At first glance, Sarah Smith’s series of photos appear simply to be snapshots from a trip to Niagara falls. However, upon taking a deeper look, they are a careful selection of images encompassing both the deeply personal, and the largely universal nature of recreational travel. In Smith’s own words: “The project began with an interest in vernacular travel images and how they can hold both specific and anonymous information within them. What came of it were quintessential landscape images mixed with heart shaped tubs and souvenir pressed pennies, all images and objects I knew to associate with this place before ever arriving. The work is a record of looking for romance, and despite the clichés, still finding it”.
As one scrolls through the first three photos, they almost feel a wave of relief as they move from a seemingly cold, outdoor environment, then succeeded by the formal locale of some kind of event, to the warm and steamy setting of the tub. The series does a wonderful job of expressing – among many other things – the aura of taking a trip in the North. Smith explains that “as tourists we travel to specific places looking to fulfill experiential needs that are unique to that location. I’m interested in the images made at these places and how as objects they are later gathered and collected. Personal photographs can be read both with and without accompanying details because of the viewer’s ability to see and associate an image with their own experience. These proofs allow us to claim an experience as our own and lay ownership over these moments. Niagara Falls is one of the most visited tourist attractions in the world, with visitors coming to witness the thick mist donned in blue ponchos. It is also viewed as a destination for lovers, being deemed the honeymoon capital of the world. The work from Where the Great Lakes Leap to the Sea is an account of my individual, and occasionally private, experience yet one shared by many other Niagara visitors”.
The photo of the folded clothes is a particularly striking one. For a moment, the viewer can’t tell if the articles of clothing are deeply pressed, or whether they are made of cardstock. The viewer is unsure whether they are gazing at a museum display case or actual contents of a suitcase, until they peer closer and see that these are only illusions of real clothes.
What Smith does next is pair images of tourist tokens with landscape, signifying the expectations one would hold of typical travel photos. She then disrupts this theme by staggering the ‘tourist photos’ among much more conceptual images, atypical of what one would expect from a vacation photo album.
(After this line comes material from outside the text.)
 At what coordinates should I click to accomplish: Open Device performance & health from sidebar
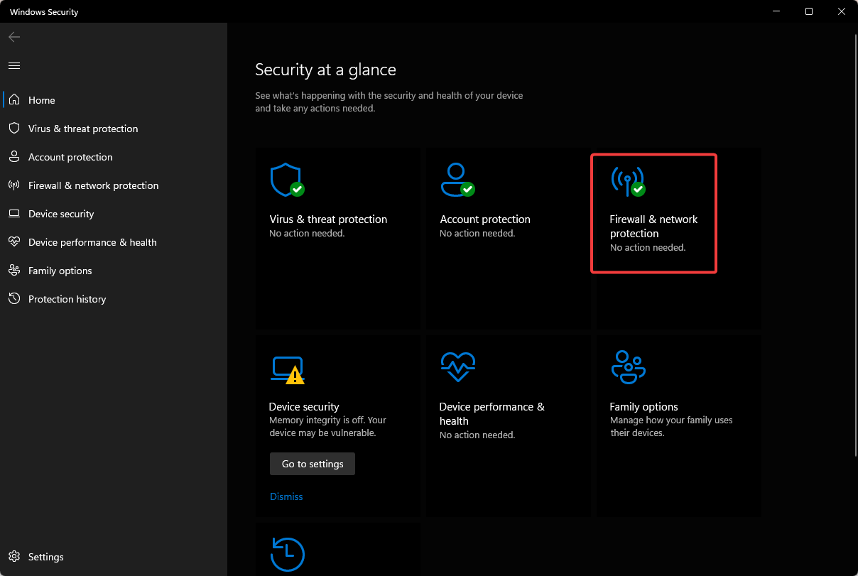[x=92, y=241]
As Smith mentions, physical items help to give context. They are apparent proofs of the physical destination visited, and as they are an accessible experience to anyone who visits the falls (or, at least, here, anyone who is carrying a penny), there is a certain universality to them. This draws viewers in, as they imagine what other moments may have accompanied these selected stills. However, as Smith points out, there is an abundance of value to be had in a photograph besides it’s universality, or sense of nostalgia. According to Smith, “The greatest failure of photography is its inherent nostalgia. It forces us to constantly look backwards, filling present voids with imperfect depictions of the past. Photographs promise something permanent, yet their very existence is a direct result of how ephemeral the experiences they represent actually are. They fall pitifully short in capturing the essence of what we want them to represent, yet we still expect them to act as stand-ins for the past”
The symbolism of the coins and the falls are followed by an even heavier symbolism: the American flag. The foggy weather and the rips in the flag can be read either as pure circumstance, or something much darker.
Similar to the image of the American flag, the viewer assumes the above image to be benign, but it also carries much darker undertones. The deep blue and cool tones of the water, along with the face-down pose of the figure, points the imagination to a drowning.
Here, we move from suggestive dark undertones to a much starker reality. To follow the somber images of the torn flag in the fog and the floating figure in the dark waters, Smith hits us with a much more graphic effigy. Although the image avoids showing outright gore, the blood-stained porch and the contrast between the ear emerging from the white bag stirs up a reaction from many of the eyes that fall upon it.
This snowy dock would function very well as a sort of thematic bookend to the series – it’s vagueness has the viewer stop to try to make out a form and better interpret what they are seeing. Like the previous photos, it toys with our minds while we try to decide whether to construe the untouched snow as a symbol of serenity and renewal, or as a hauntingly empty canvas – a question with no answer in sight.
Rather than leaving us with the image of the snow, Smith taunts our analytical minds further by ending the series with a much warmer photo. With the wrinkled hands and the gold band, this image, too, bleeds with symbolism. Smith ultimately achieves her goal of investigating the “relationship, expectations, and attachment to the photographic image”. While many works of art purposely evoke a specific mood or feeling, Smith’s work aims for unspecificity – purposely confusing and intriguing us, and then smiles while we search ourselves for why this is. In her own words, “the images are direct, photographed with an objective distance that hovers between the intimate and the analytic”. Her work is modern conceptual photography at its finest.